Washington: The United States government is set to reopen after a record 43 day shutdown, but the political disagreements that caused the crisis are still far from resolved.
The short term funding deal approved by lawmakers will keep federal agencies running only until January 30 next year.
This means the country could face another shutdown if leaders in Washington fail to reach a long term agreement. The deal also offers only limited restrictions on how the administration can delay or redirect already approved spending, a major issue that contributed to the recent deadlock.
The dispute that triggered the shutdown is still waiting for a real solution. Millions of Americans rely on health insurance subsidies that are due to expire, and lawmakers have agreed only to allow a Senate vote on the issue, not a final fix.
During the shutdown, several services were badly affected. Air travel faced delays and cancellations due to shortages of air traffic controllers. Food assistance for many families was disrupted. Important economic data, including monthly jobs and inflation numbers, were delayed, creating uncertainty for businesses, investors and policymakers.
A recent poll by Reuters and Ipsos showed that Americans are almost evenly divided in assigning blame. About half of the respondents said Republicans were responsible, while nearly the same number blamed Democrats.
The reopening of government brings relief, but it also leaves the country with a sense of uncertainty.

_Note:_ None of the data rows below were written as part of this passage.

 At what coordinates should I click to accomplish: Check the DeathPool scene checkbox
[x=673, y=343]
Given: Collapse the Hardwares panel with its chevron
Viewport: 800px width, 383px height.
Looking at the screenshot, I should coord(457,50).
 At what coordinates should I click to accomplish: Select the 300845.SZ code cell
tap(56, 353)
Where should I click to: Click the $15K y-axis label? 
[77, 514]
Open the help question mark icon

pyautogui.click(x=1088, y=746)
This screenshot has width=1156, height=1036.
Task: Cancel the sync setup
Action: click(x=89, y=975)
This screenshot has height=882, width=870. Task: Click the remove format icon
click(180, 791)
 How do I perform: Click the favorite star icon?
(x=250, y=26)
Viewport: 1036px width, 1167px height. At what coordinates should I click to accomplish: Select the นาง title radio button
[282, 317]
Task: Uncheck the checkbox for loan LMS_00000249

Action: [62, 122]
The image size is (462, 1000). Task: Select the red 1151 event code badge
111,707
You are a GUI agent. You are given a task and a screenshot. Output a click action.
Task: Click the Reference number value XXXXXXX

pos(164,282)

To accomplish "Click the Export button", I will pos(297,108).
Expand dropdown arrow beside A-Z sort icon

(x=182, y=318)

The national debt continues to rise, and disagreements over spending power between Congress and the White House remain unresolved. Economic agencies are now rushing to catch up on delayed reports, and the agriculture sector is facing confusion after weeks without key data from the US Department of Agriculture.
As the government prepares to resume normal work, analysts warn that the next few months will test whether leaders can bridge their differences or whether the nation will head toward another damaging shutdown early next year.